Salah satu penyebab lain kerusakan DTA adalah penambangan bahan
galian golongan C dari badan air, pinggiran pantai dan tebing Danau Toba.
Penambangan ini memang memberi manfaat ekonomi, namum pada saat
yang sama juga menimbulkan kerusakan lingkungan yang massif. Di daerah
Horsik sampai Panamean, berdasarkan Survey BLH tahun 2007 ditemukan 34
titik penambangan batu pada daerah sepanjag 6 km dari dinding danau.
Tebing danau yang berupa bebatuan digali bahkan sampai mencapai puncak
tebing. Penambangan ini sangat merusak ekosistem, menimbulkan erosi,
sedimentasi, kekeruhan, menambah lahan kritis dan berpeluang untuk
melongsorkan/meruntuhkan dinding danau.
3. Ancaman Keanekragaman Hayati
Keanekaragaman hayati (kehati) pada kawasan Danau Toba telah
mengalami ancaman, baik habitat daratan maupun habitat perairan.

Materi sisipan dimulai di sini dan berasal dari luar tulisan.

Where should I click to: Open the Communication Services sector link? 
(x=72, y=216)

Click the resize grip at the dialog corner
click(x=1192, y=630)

Terdapat
berbagai faktor penyebab terancamnya kehati pada kawasan ini diantaranya;
perusakan habitat karena kebakaran, konversi lahan, aplikasi pestisida,
pembuangan limbah, penyempitan luasan habitat, introduksi spesies asing,
maupun serangan hama dan penyakit serta bencana alam banjir, longsor atau
gempa. Pada saat ini terjadi blooming ikan Pora-pora (Puntius binotatus) di
Danau Toba dan pada saat yang sama nelayan kesulitan menangkap ikan
Mujair (Tilapia mossambica), salah satu spesies asli danau ini yang sudah
mulai sulit ditemukan di perairan Danau Toba.
BAB III
PENUTUP

3.1 Kesimpulan
Berdasarkan uraian di atas mengenai kawasan Danau Toba dapat
disimpulkan bahwa:
1. Keindahan Danau Toba serta kelimpahan sumber daya alamnya menjadi
daya tarik bagi masyarakat mulai dari sumber air yang dimanfaakan sebagai
air minum hingga menjadi sumber pembangkit listrik tenaga air (PLTA)

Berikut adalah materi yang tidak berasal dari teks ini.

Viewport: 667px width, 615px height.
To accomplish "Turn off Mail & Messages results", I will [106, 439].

dengan potensi total sekitar 1056 MW, yang terbagi dalam 5 kelompok
pembangkitan yang tersebar di sekitar kawasan Danau Toba dan menjadi
tempat budidaya ikan laut dengan menggunakan Keramba Jaring Apung.

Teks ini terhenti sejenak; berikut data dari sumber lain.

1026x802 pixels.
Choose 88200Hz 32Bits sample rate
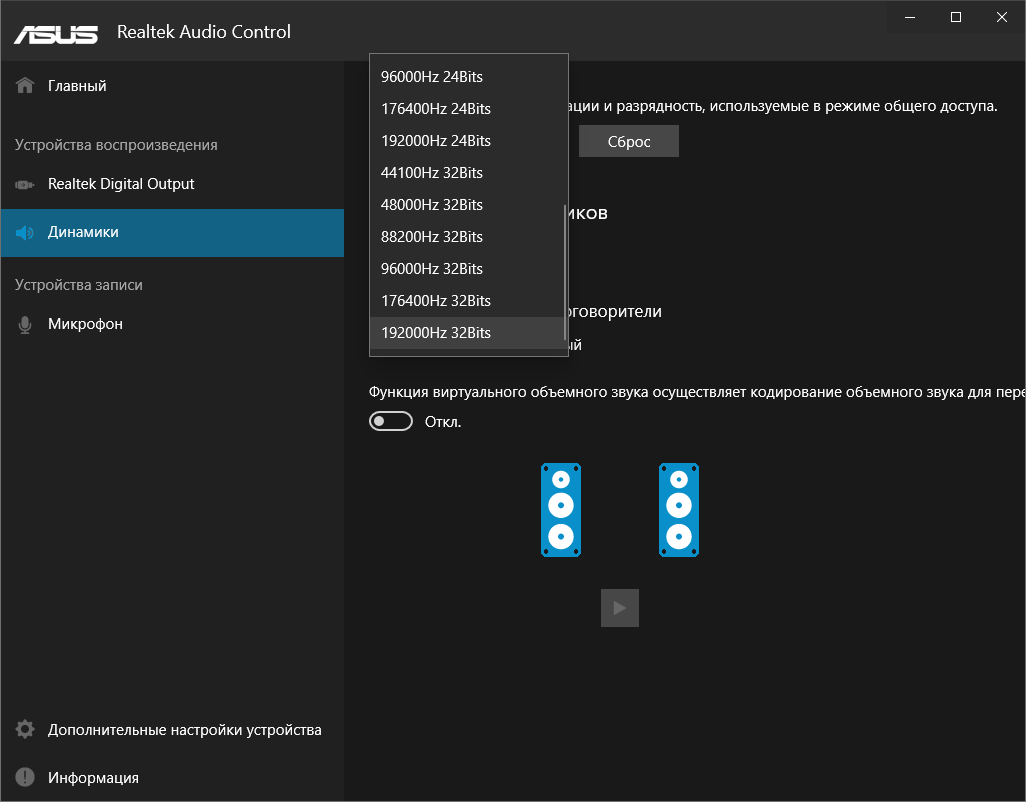(x=432, y=237)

2. Berdasarkan kondisi eksisting, analisis dan ultimate profil yang hendak dicapai
Kawasan Danau Toba, maka perlu dirumuskan ultimate goals pengembangan
Kawasan Danau Toba dengan tujuan dan sararan pengembangan Kawasan
Danau Toba mempertimbangkan arahan kebijakaan pembangunan Nasional,
Regional dan Lokal serta potensi kawasan Danau Toba. Indikasi program
Inkubasi Pengembangan Kawasan Danau Toba diturunkan dari Ultimate Concept
pengembangan infrastruktur Kawasan Danau Toba dengan program infrastruktur
PUPR dan Non PUPR tahun 2017-2020.

3.2 Saran
Dengan adanya makalah singkat ini, penulis mengharapkan agar masyarakat
terkhusus masyarakat kawasan sekitar Danau Toba sadar dan lebih paham lagi
seberapa pentingnya pengaruh dan manfaat dari Danau Toba. Baik masyarakat
sekitar maupun para wisatawan lokal maupun mancanegara dapat membantu
mempromosikan daerah wisata Danau Toba sehingga pengembangan daerah
dapat berjalan sesuai program yang direncanakan oleh pemerintah daerah.